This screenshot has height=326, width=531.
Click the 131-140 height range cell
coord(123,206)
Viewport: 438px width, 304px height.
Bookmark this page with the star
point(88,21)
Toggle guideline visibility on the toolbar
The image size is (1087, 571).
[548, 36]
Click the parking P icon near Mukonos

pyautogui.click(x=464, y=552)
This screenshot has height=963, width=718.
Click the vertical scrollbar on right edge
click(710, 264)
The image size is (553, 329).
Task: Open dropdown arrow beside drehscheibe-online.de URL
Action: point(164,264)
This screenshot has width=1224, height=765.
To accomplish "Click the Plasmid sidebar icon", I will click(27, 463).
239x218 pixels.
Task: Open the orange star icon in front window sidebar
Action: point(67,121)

────────────────────────────────────────

● **REQUIREMENT**
Reproduce all the records, exactly and in full.

● **TASK RESULT**
This screenshot has height=326, width=531.
Click the 131-140 height range cell
coord(123,206)
Viewport: 438px width, 304px height.
Bookmark this page with the star
point(88,21)
Toggle guideline visibility on the toolbar
The image size is (1087, 571).
[548, 36]
Click the parking P icon near Mukonos

pyautogui.click(x=464, y=552)
This screenshot has height=963, width=718.
Click the vertical scrollbar on right edge
click(710, 264)
The image size is (553, 329).
Task: Open dropdown arrow beside drehscheibe-online.de URL
Action: point(164,264)
This screenshot has width=1224, height=765.
To accomplish "Click the Plasmid sidebar icon", I will click(27, 463).
239x218 pixels.
Task: Open the orange star icon in front window sidebar
Action: point(67,121)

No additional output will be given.